Misuse of women is contrasted in the modern-day club scenes with the implied voyeurism and the use of date rape drugs
Designer Karen Tennent’s set is a simple framework which means, as an audience, we can’t not be aware of supposedly watching what’s happening through an invisible fourth wall or, given the makeup repairs the cast soon start making towards us, imaginary one-way mirrors. It’s only later that we realise that we’ve actually been cast as a different kind of audience.
Expensive Shit is set in two locations: a generic present-day nightclub (which the faded posters suggest is in Glasgow) and the Shrine club in 1970s’ Lagos, where women came to stay under the protection of pioneering Nigerian musician and political activist Fela Kuti. The switches between the two are indicated chiefly through Simon Hayes’ lighting design and Matt Padden’s soundscape – subdued bass beats for the nightclub contrasted with Fela’s full-on Afrobeats.
The common connection between these two locations is Tolu (a forthright Sabina Cameron) who in the present day is the self-mocking ‘Queen of the Toilets’, scraping a living from tips and selling cheap makeup essentials. Cameron’s three fellow cast members, meantime, switch from being young “women” desperate for the alleged life-chances arising from becoming some of Fela’s dancers, to supposedly independent modern “ladies” looking for a good time at the weekend.

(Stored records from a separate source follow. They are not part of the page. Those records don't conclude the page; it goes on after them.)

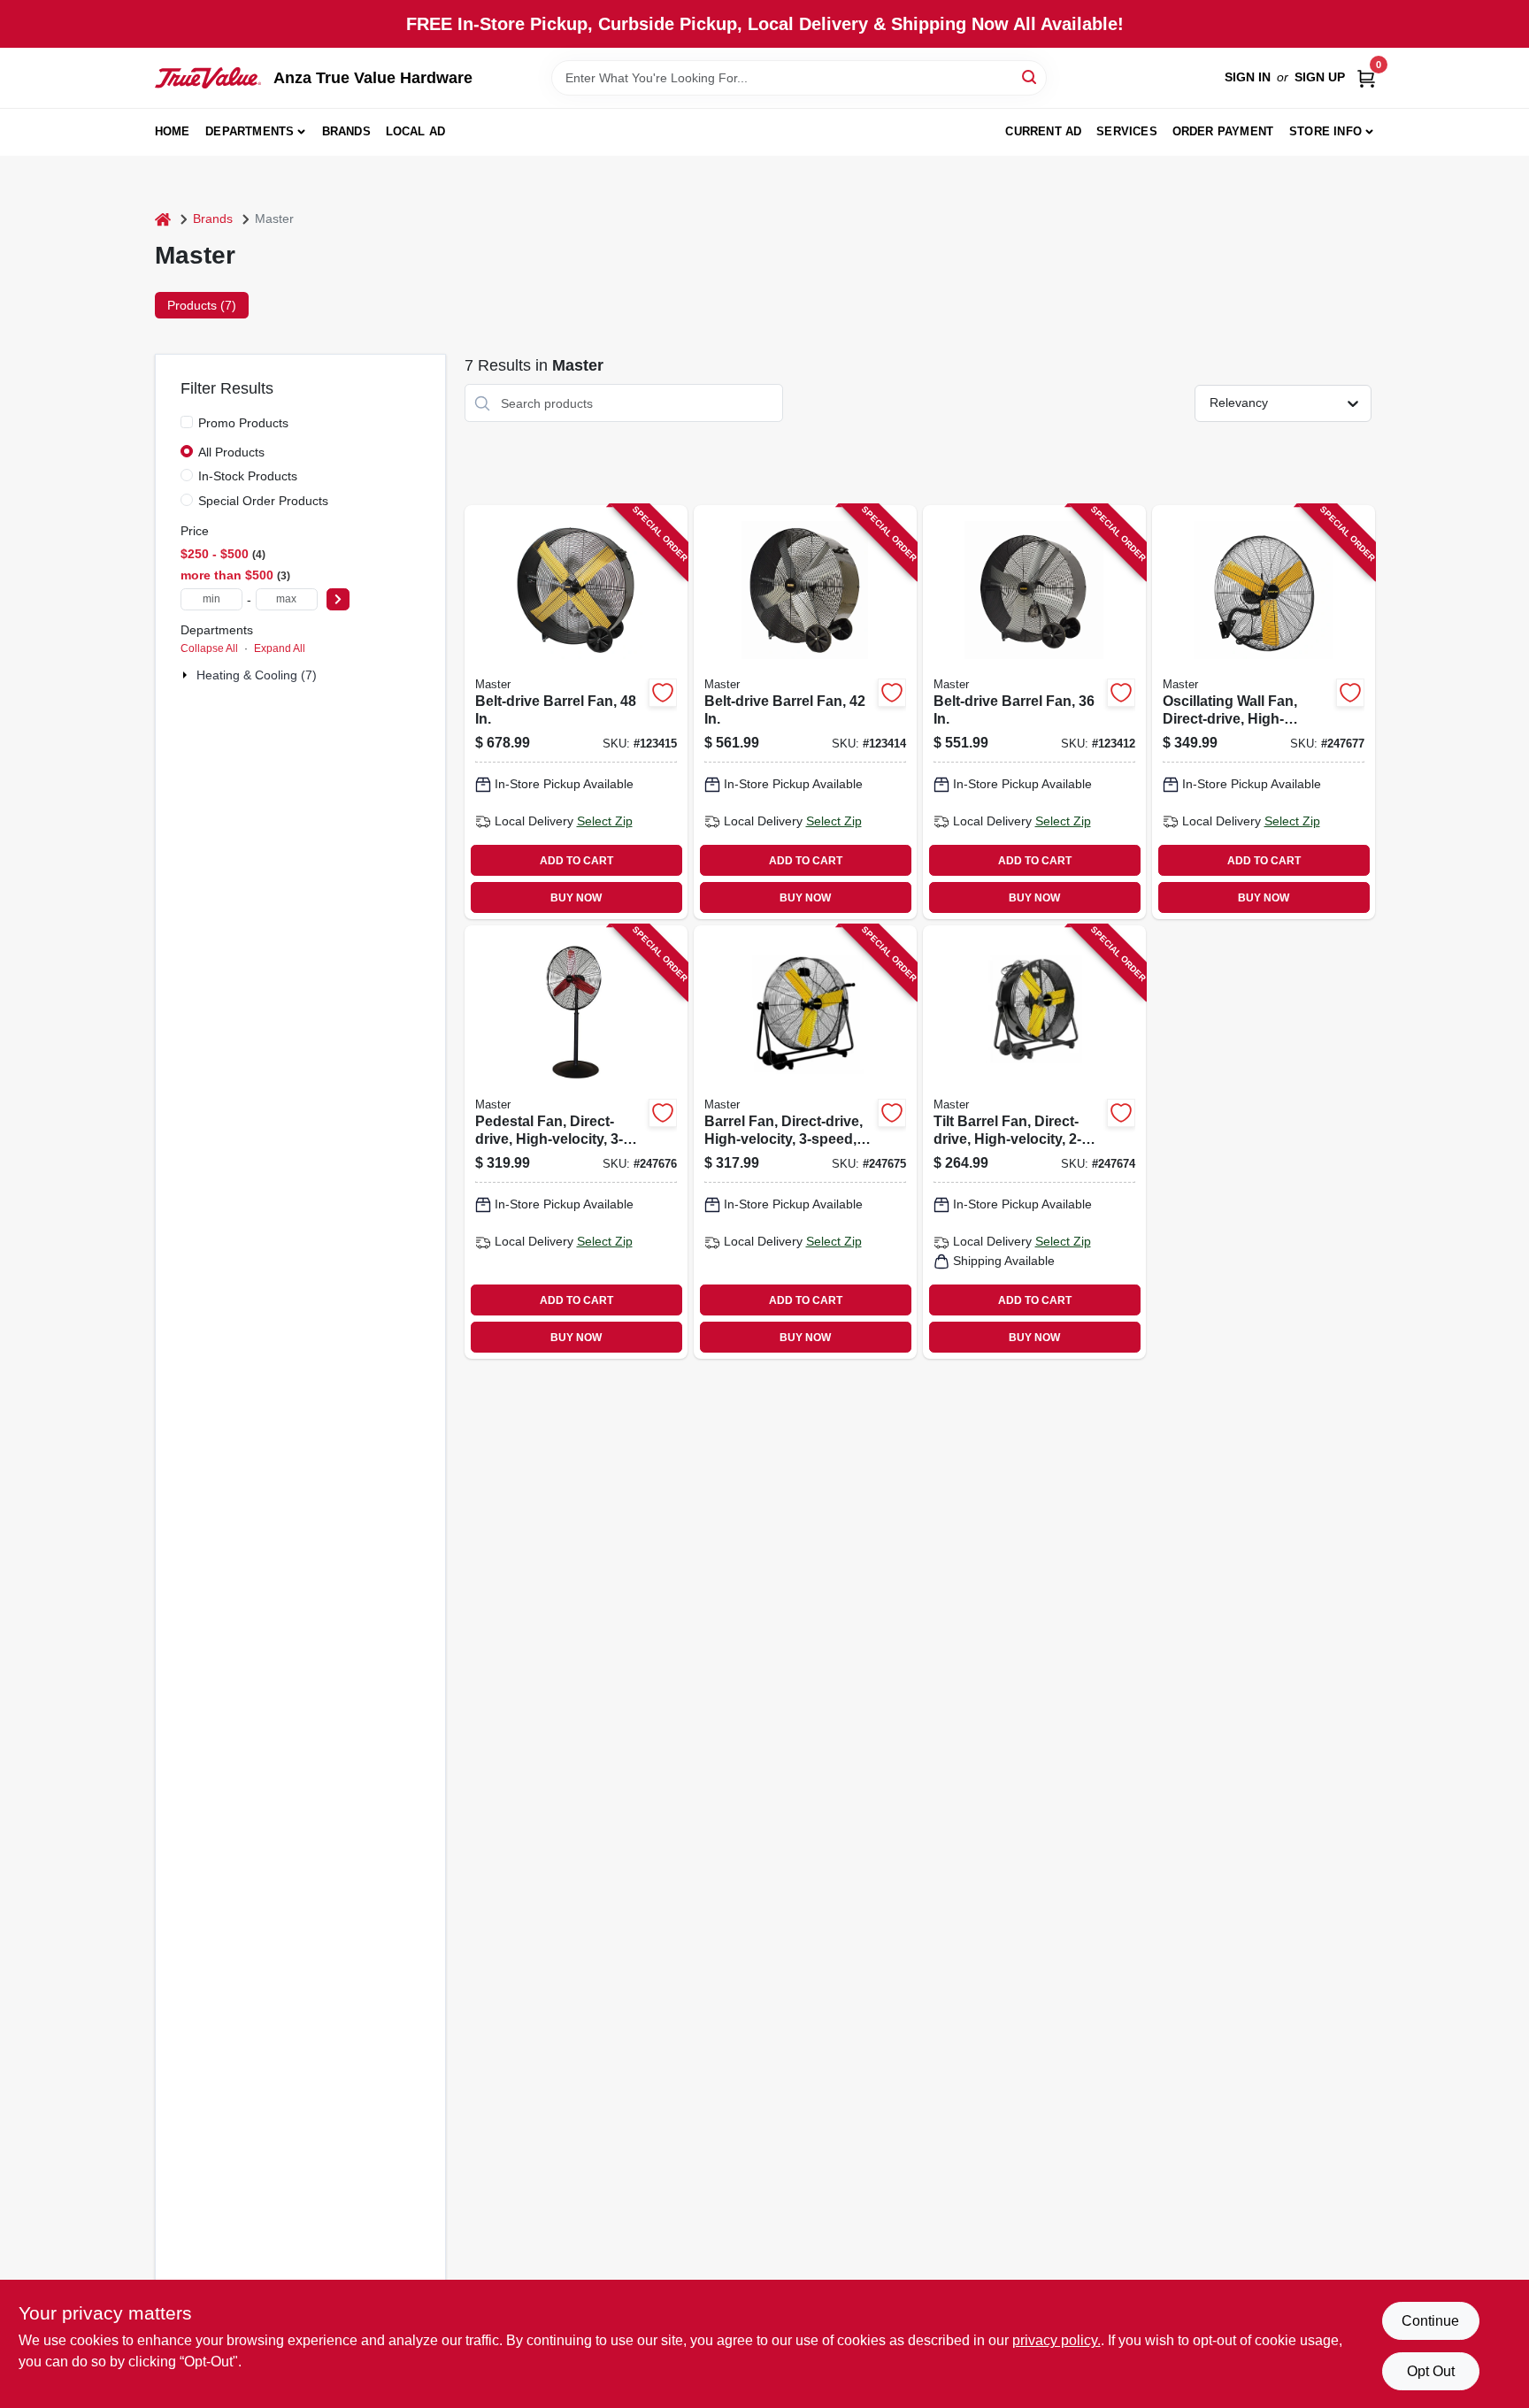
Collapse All (209, 648)
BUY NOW (576, 898)
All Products (231, 452)
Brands (346, 131)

Back at the Shrine club, Tolu dreamed of becoming Africa’s first female band leader. It’s obvious that she doesn’t achieve this although Onashile’s script holds back on why until near the close in a pivotal scene in which Tolu essentially dares to raise her head in what – for all its supposed political and creative radicalism – remains very much a patriarchal community.
Given the relatively brief running time, it’s inevitable that most of the characterisation is somewhat limited despite the best efforts of the cast to breathe life into them. Like some manufactured girl group (which is not an entirely inappropriate metaphor) during the Lagos scenes Teri Ann Bobb Baxter comes across as the gutsy one, Diana Yekinni as the bolshy one, and Jamie Marie Leary as the poor innocent who’s horrified to find “her name on the door” and therefore expected to trade her virginity for an improved social position within Fela’s commune.

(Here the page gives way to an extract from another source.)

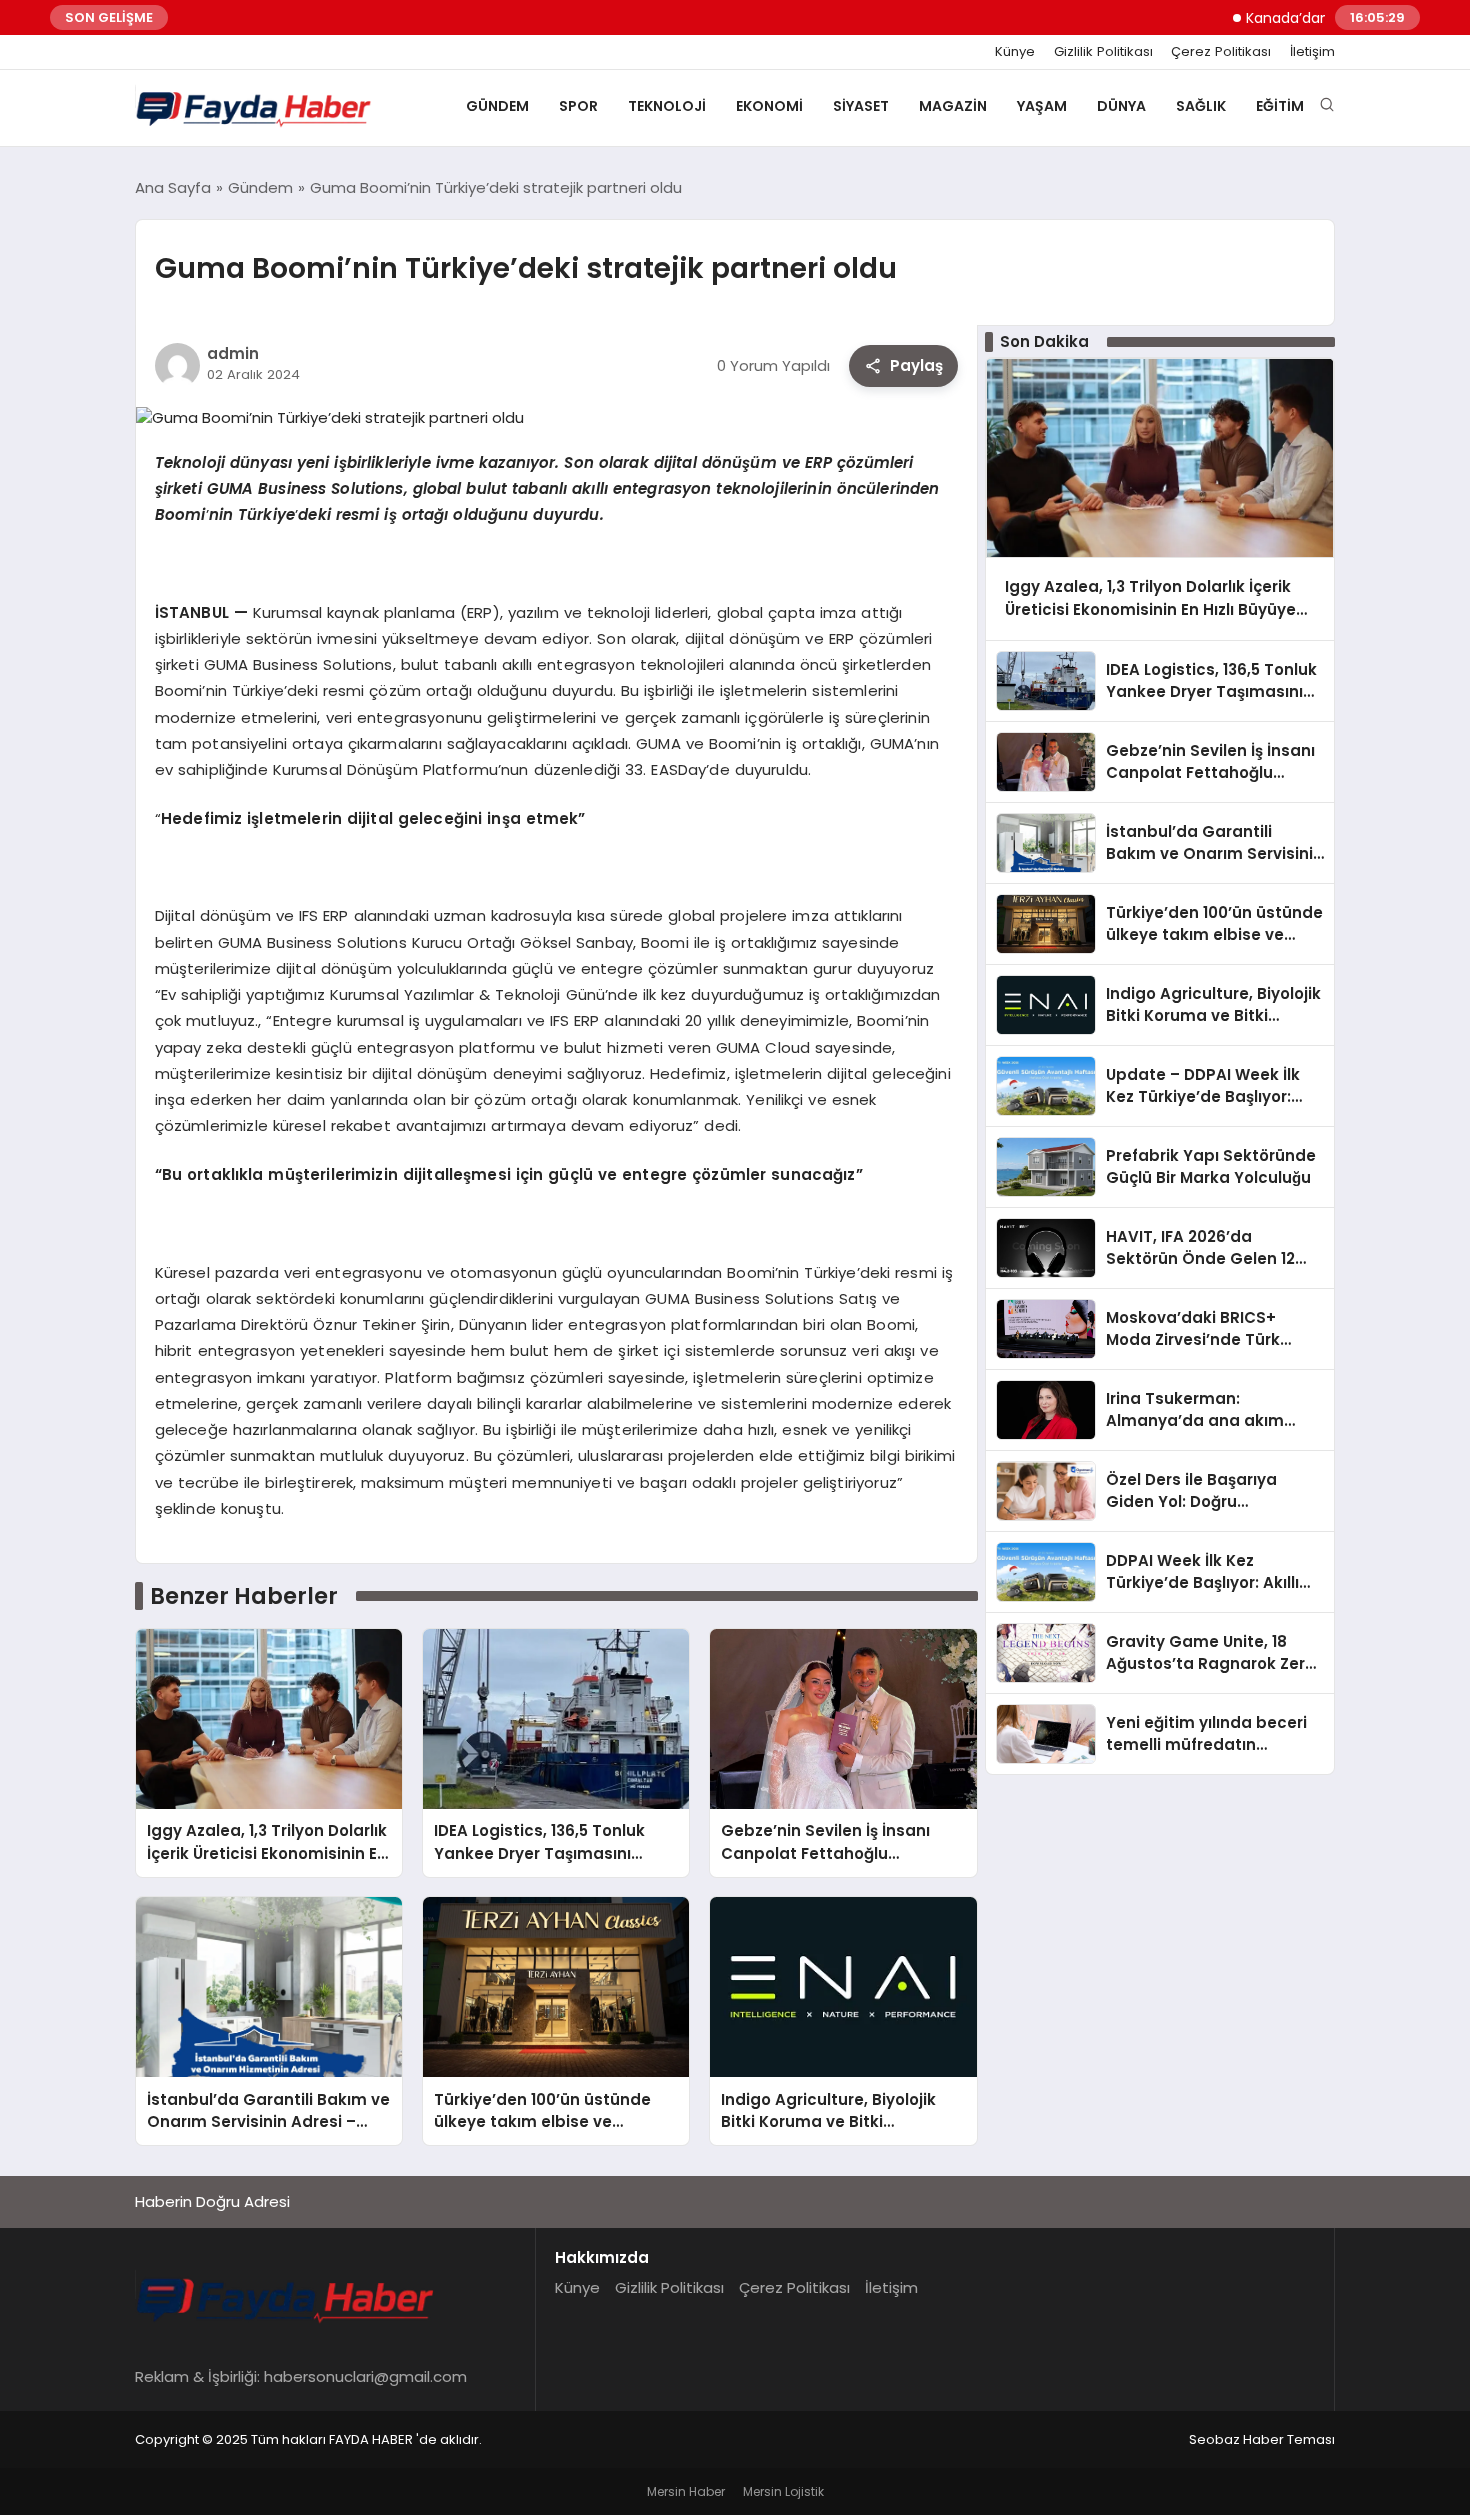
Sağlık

This misuse of women is contrasted in the modern-day club scenes with the implied voyeurism and the use of date rape drugs. There is obviously anger at the heart of Expensive Shit but while we are given a real sense of outraged women at last taking control of their own image, there’s nevertheless a sense that such anger isn’t enough, and the realisation that we haven’t progressed, as a society, anywhere as far as we might think we have done.